More children went to school from last Monday to start the 2021/2022 academic year in the crisis-hit regions of North West and South West where enrolment skipped considerably, compared to previous years.
For the first time in four years, books were openly sold in the market, ahead of the school reopening; telling of better days ahead. “People openly bought books on the streets of Bamenda,” a journalist (name withheld) told L’Action. “The preparation for back to school got to fever levels in the region for the first time in many years,” she added. Before schools resumed on Monday, boarding schools admitted students earlier. Those in examination classes and fresh persons. In the North West Region, the boarding schools took in students before the official date of last Monday. “God bless the kids who started filling some dormitories over the weekend,” a parent said. Mondays are baptised ghost towns – a day of no activity forced on the population by members of the armed separatist movement as pressure on Yaoundé to allow the breakaway of the two regions into the putative state of Ambazonia. School authorities say the decision to resume earlier was taken to avoid attacks from armed groups operating in some parts of the region.

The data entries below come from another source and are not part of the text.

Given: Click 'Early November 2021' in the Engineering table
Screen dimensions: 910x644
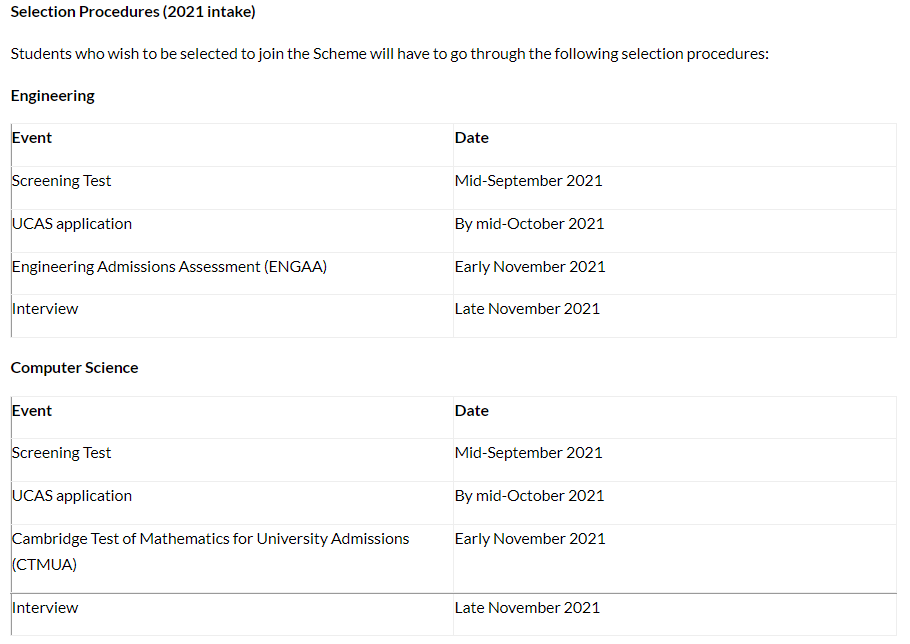Looking at the screenshot, I should tap(530, 267).
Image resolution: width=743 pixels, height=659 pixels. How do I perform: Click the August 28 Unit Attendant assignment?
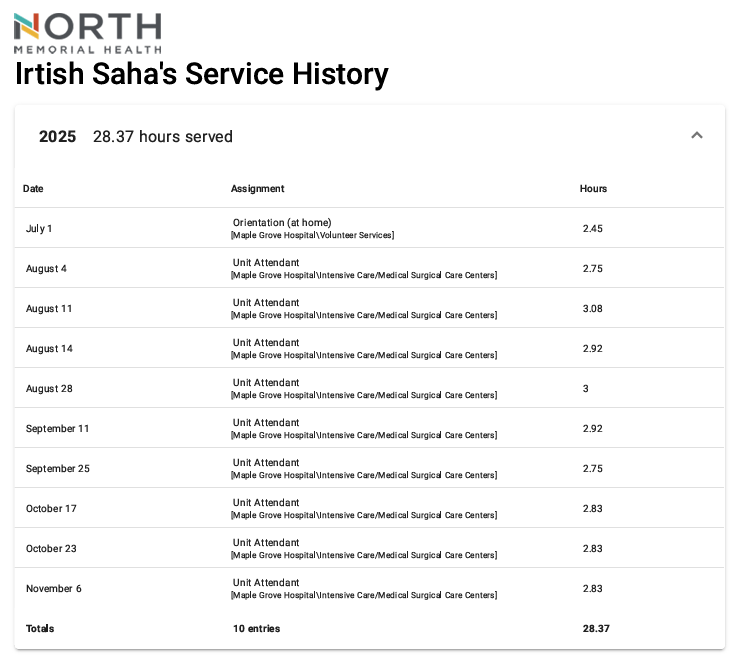click(x=266, y=383)
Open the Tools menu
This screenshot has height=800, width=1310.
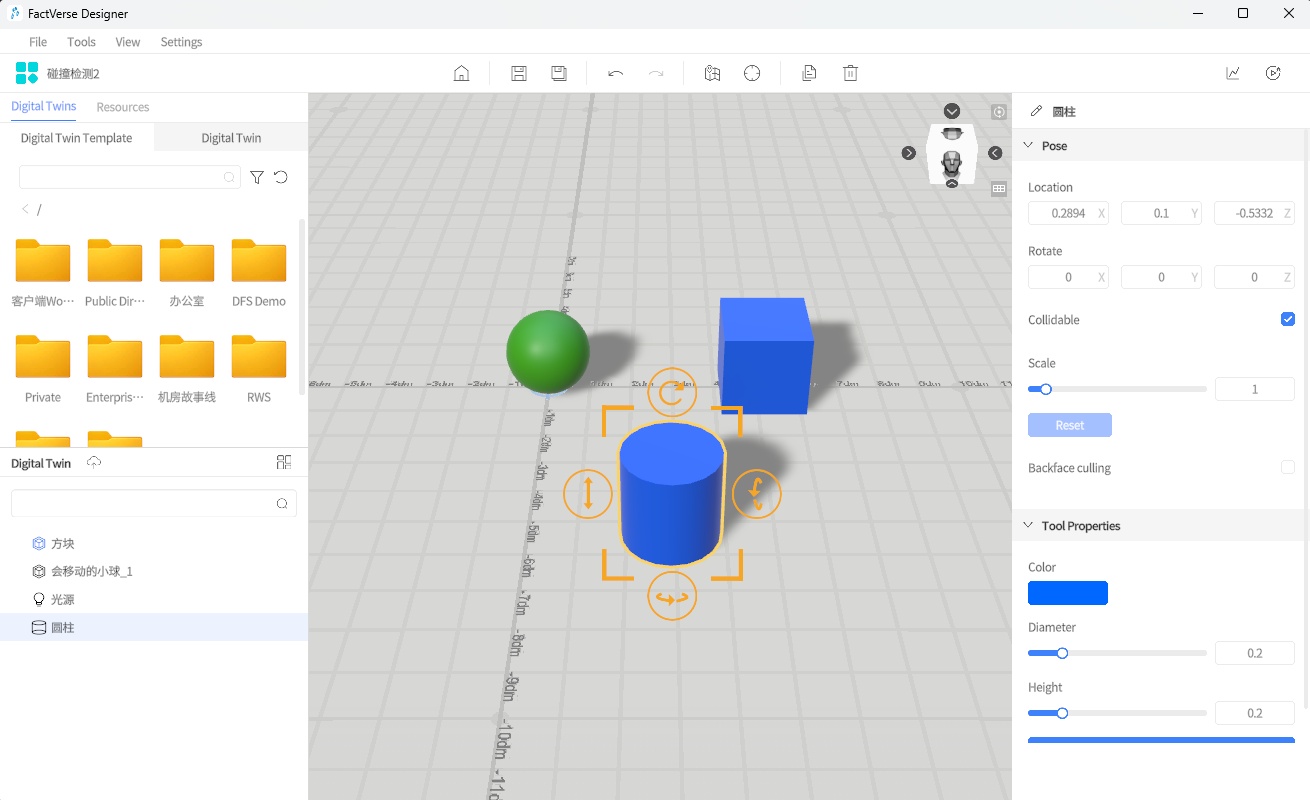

In some areas, the idea of school resumption seemed impossible. But the trends are have changed. “Furuawa, Benakuma, (areas I visited) will be resuming this September based on chats with some parents and school authorities,” a Bamenda-based journalist Mbuh Stella said. Adding that “a school in Furuawa had 304 pupils at the close of the last year (2021) but others had no kids. CS Benakuma is an example of a school that will resume this year, since 2016”. “There are many schools returning this year,” another journalist said. Kumbo, considered as the bastion of armed groups, schools resumed. The legendary Saint Augustine’s College, Nso, a mission boarding school is hosting students for the 2021/2021 academic year.